I became interested in this field for several reasons. First, and foremost, I enjoyed working in the academic library atmosphere. I started working in a library as a student worker then upon graduating from college I applied for a library staff position and held that position for 7-8 years. I guess you can say I became interested in the library profession as a college student. 

Back in 2010, I joined the Archives and Special Collections (ASC) as a paraprofessional. I was working as a cataloger at the New Mexico State University (NMSU) Library when I decided to apply for the ASC position. The ASC job posting piqued my interest, I decided to apply and you can say it was history from there.
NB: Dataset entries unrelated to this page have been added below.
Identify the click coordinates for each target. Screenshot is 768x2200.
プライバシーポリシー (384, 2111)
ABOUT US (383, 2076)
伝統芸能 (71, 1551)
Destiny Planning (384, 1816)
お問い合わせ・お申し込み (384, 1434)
I kept the paraprofessional position for about 8 years and then I decided to apply to library school to obtain my MLS while working full time. In 2018 I graduated from the University of North Texas and in the Spring of 2019 I started my career as an archivist. 

What education, skills, and training have been essential to your success in this field?

I believe that working as a paraprofessional was beneficial and it further my skills and provided me on the job training – nothing like getting hands on training! During the time I have been working remotely, webinars have helped tremendously and have further my knowledge in certain areas.   

What advice would you give someone who is considering this type of job (or field)?

The advice I would give someone is to join various professional organizations to build a network and find a mentor to assist and provide guidance. I feel that it is helpful to have inside knowledge and a mentor be essential and they can provide helpful advice when needed. Also, another piece of advice for someone who is considering to be an archivist is to keep an eye out at job postings for archivists positions, don’t be discouraged if you don’t happen to obtain a job right away.

If you could start all over again, would you change your career path in any way? Why?

I do not think I would change my career path in any way. I never could have imagined that starting my library employment as a student aid would open the doors to a career in librarianship. Looking back, I am thankful that I applied for that student aid position. It is the foundation upon which I have been able to build, step by step, each succeeding level of my library career.